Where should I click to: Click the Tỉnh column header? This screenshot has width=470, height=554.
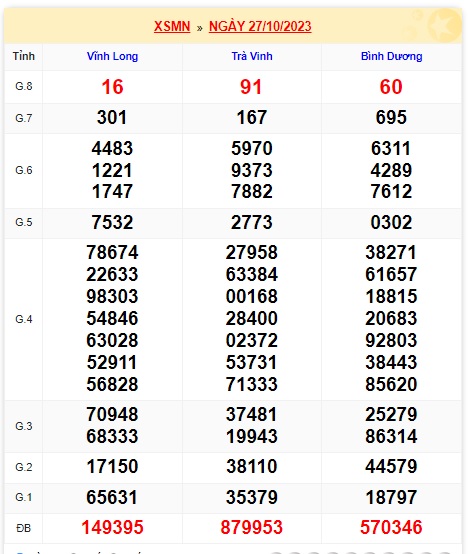24,56
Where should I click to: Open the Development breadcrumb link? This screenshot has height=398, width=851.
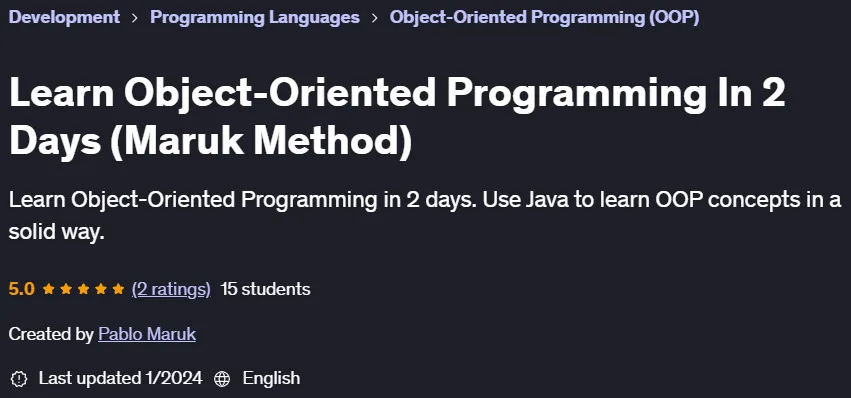pos(64,17)
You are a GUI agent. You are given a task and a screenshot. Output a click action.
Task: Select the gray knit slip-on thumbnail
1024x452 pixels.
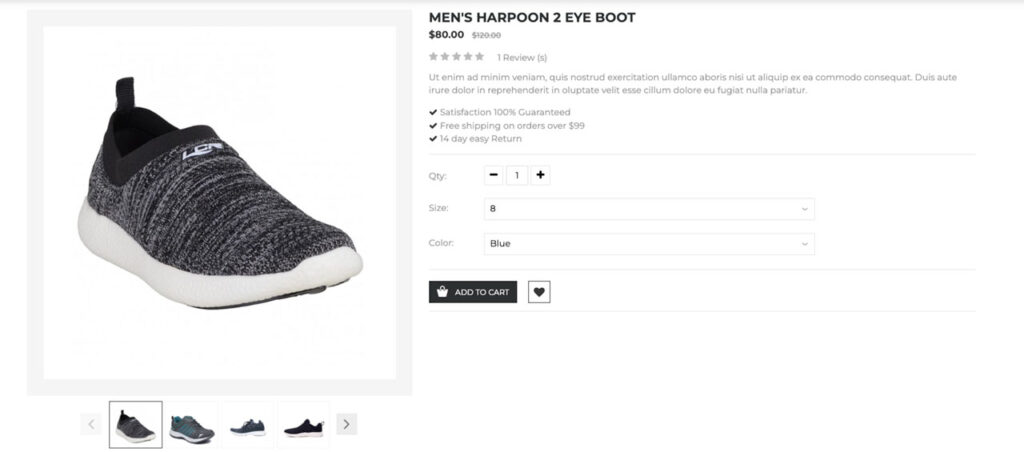(136, 425)
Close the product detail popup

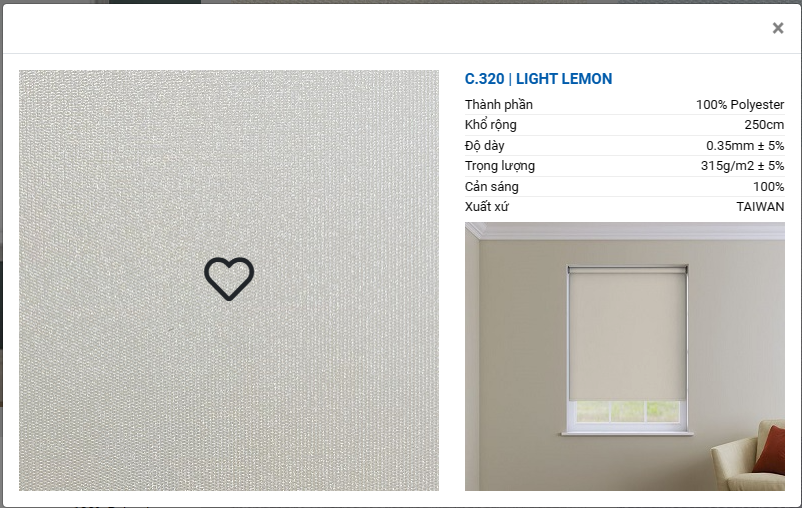click(x=777, y=28)
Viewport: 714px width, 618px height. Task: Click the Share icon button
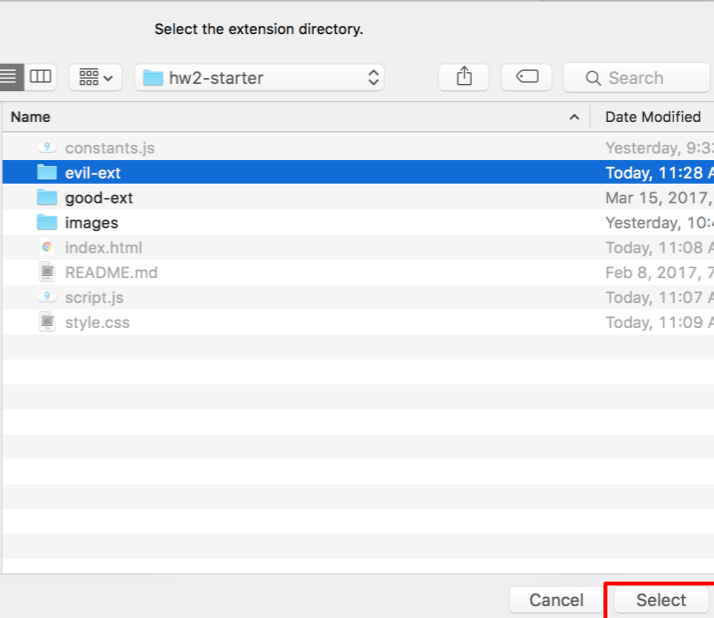[x=464, y=77]
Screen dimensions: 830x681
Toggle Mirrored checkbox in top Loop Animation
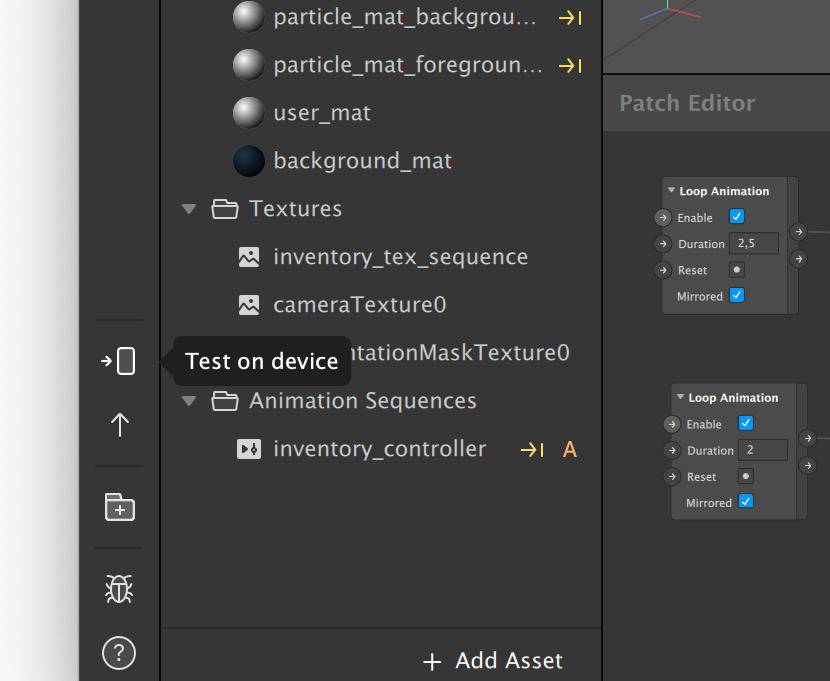(x=737, y=296)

- [EXERCISE BRIEF] From the first line to the last, write out the data exactly, omitting any pictures.

- [ANSWER TO THIS PROBLEM]
Where should I click to: Click the Tỉnh column header? This screenshot has width=470, height=554.
24,56
Where should I click to: Open the Development breadcrumb link? This screenshot has height=398, width=851.
pos(64,17)
You are a GUI agent. You are given a task and a screenshot. Output a click action.
Task: Select the gray knit slip-on thumbnail
1024x452 pixels.
(136, 425)
Close the product detail popup

click(x=777, y=28)
Viewport: 714px width, 618px height. Task: Click the Share icon button
[x=464, y=77]
Screen dimensions: 830x681
Toggle Mirrored checkbox in top Loop Animation
(x=737, y=296)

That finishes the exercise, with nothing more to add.